▶ [Objective]
Rewrite the stretch of lines from the start through the line containing "[x=31, y=21]", replacing "green" with "blue" and leaving everything else unchanged.

▶ [Entries provided]
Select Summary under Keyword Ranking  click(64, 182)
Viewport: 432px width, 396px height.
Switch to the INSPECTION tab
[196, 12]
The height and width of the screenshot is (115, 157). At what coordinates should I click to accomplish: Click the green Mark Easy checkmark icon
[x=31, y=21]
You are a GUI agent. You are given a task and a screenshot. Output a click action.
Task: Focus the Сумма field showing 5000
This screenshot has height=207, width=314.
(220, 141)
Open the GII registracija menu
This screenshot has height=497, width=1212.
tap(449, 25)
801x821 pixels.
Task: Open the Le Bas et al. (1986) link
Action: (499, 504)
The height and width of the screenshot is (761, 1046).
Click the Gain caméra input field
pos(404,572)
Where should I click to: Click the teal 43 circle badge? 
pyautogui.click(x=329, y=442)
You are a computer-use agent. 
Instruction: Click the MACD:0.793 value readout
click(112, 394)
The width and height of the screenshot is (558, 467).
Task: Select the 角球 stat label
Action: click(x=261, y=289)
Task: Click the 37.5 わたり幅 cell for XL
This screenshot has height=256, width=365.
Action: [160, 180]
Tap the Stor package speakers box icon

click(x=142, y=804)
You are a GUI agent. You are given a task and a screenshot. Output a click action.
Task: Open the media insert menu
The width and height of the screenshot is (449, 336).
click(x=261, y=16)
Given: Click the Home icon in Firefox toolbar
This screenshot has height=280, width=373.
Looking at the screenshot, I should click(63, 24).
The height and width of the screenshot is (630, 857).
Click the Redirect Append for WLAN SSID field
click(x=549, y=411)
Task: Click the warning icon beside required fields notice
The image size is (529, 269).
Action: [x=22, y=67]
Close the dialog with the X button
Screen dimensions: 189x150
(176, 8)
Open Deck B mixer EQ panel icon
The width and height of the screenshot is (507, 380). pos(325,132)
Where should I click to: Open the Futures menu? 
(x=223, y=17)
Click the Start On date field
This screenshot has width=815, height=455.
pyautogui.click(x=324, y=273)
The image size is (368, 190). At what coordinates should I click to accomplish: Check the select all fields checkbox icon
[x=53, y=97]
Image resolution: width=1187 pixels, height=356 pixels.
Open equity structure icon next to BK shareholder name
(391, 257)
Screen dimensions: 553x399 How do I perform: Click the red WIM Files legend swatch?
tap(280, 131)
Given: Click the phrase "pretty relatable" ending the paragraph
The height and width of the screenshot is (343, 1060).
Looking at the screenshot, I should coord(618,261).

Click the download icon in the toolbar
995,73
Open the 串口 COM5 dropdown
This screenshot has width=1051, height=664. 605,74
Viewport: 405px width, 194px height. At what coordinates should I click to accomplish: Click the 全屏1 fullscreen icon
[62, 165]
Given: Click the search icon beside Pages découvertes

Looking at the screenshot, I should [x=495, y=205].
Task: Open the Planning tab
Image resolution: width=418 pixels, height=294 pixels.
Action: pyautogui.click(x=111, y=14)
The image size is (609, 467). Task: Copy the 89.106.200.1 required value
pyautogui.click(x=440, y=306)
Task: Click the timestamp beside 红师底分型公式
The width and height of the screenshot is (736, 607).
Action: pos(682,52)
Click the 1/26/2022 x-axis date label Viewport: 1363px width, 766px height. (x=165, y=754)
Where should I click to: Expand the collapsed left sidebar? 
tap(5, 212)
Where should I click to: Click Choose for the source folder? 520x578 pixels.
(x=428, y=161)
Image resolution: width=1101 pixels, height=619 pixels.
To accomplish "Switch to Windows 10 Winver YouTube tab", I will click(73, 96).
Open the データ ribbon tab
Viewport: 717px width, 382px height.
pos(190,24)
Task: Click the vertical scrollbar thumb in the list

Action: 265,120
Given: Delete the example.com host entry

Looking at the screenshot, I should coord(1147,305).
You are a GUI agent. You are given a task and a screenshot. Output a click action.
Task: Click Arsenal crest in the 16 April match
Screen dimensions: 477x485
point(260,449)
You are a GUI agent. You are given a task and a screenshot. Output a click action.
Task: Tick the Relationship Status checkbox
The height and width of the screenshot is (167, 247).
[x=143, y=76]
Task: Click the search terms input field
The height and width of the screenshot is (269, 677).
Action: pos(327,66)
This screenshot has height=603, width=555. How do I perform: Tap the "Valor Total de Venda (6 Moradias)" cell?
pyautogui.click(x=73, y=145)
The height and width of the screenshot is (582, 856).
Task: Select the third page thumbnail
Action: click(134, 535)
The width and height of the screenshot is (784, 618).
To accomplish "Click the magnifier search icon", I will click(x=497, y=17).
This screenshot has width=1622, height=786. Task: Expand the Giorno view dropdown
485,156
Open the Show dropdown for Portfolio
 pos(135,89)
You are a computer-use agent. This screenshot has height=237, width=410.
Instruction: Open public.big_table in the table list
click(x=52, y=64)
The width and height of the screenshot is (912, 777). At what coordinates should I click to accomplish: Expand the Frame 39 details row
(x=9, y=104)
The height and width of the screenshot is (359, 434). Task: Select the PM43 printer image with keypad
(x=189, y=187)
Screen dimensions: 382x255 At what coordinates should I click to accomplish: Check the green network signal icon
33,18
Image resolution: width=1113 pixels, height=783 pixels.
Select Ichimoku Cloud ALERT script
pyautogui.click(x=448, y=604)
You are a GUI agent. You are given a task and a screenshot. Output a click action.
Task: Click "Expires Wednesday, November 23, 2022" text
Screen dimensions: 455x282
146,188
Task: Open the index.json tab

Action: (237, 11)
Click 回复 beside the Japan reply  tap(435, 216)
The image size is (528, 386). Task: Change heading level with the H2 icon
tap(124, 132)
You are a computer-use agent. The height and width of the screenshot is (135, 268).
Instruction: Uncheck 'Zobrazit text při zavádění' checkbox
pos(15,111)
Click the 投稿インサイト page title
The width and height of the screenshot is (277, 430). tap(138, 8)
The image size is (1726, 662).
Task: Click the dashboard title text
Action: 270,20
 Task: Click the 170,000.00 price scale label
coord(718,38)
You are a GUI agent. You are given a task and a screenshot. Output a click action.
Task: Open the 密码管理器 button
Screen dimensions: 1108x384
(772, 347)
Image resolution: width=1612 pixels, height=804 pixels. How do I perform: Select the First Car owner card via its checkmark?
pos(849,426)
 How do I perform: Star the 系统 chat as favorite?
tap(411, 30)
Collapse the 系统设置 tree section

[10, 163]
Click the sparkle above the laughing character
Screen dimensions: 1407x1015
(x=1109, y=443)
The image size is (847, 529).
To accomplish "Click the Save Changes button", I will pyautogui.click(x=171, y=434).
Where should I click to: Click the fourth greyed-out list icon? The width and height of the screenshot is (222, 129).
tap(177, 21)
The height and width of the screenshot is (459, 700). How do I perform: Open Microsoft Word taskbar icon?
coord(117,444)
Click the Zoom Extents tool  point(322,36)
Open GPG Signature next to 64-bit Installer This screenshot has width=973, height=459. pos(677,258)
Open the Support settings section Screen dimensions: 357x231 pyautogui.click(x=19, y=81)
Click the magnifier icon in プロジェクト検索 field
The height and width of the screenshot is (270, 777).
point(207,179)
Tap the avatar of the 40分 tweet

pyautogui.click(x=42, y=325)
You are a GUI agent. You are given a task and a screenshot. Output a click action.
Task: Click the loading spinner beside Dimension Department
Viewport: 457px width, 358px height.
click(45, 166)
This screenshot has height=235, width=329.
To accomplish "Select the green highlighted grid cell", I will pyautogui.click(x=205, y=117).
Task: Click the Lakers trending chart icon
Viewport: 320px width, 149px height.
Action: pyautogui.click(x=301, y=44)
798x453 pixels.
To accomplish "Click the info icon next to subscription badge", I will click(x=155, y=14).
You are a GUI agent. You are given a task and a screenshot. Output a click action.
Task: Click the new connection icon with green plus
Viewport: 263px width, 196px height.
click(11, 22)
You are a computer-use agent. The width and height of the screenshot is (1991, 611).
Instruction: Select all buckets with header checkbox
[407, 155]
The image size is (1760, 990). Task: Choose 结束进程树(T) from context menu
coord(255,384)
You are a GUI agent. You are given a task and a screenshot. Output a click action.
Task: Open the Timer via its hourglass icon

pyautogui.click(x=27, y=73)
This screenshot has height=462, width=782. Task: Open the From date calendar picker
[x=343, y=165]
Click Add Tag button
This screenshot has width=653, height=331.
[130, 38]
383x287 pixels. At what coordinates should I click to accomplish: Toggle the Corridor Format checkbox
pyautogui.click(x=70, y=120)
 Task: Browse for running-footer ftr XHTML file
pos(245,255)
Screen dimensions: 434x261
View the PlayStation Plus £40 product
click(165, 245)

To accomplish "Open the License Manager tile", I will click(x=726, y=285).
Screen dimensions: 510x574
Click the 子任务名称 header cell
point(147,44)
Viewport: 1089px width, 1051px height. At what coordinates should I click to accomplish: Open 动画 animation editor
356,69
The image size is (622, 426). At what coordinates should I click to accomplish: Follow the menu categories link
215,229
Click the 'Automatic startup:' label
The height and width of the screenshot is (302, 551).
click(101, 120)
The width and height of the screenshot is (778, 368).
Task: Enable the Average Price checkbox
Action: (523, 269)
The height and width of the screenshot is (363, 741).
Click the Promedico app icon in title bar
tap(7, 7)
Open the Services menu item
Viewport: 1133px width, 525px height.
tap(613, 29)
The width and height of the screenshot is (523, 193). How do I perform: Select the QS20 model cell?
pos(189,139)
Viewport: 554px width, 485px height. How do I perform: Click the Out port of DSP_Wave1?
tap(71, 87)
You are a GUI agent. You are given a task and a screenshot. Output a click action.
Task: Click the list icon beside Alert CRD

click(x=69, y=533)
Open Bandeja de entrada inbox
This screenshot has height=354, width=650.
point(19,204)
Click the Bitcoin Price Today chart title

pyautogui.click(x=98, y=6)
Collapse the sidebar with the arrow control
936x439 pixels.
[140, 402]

▶ [Answer to this task]
Select Summary under Keyword Ranking  click(64, 182)
Viewport: 432px width, 396px height.
Switch to the INSPECTION tab
[196, 12]
The height and width of the screenshot is (115, 157). At what coordinates should I click to accomplish: Click the blue Mark Easy checkmark icon
[x=31, y=21]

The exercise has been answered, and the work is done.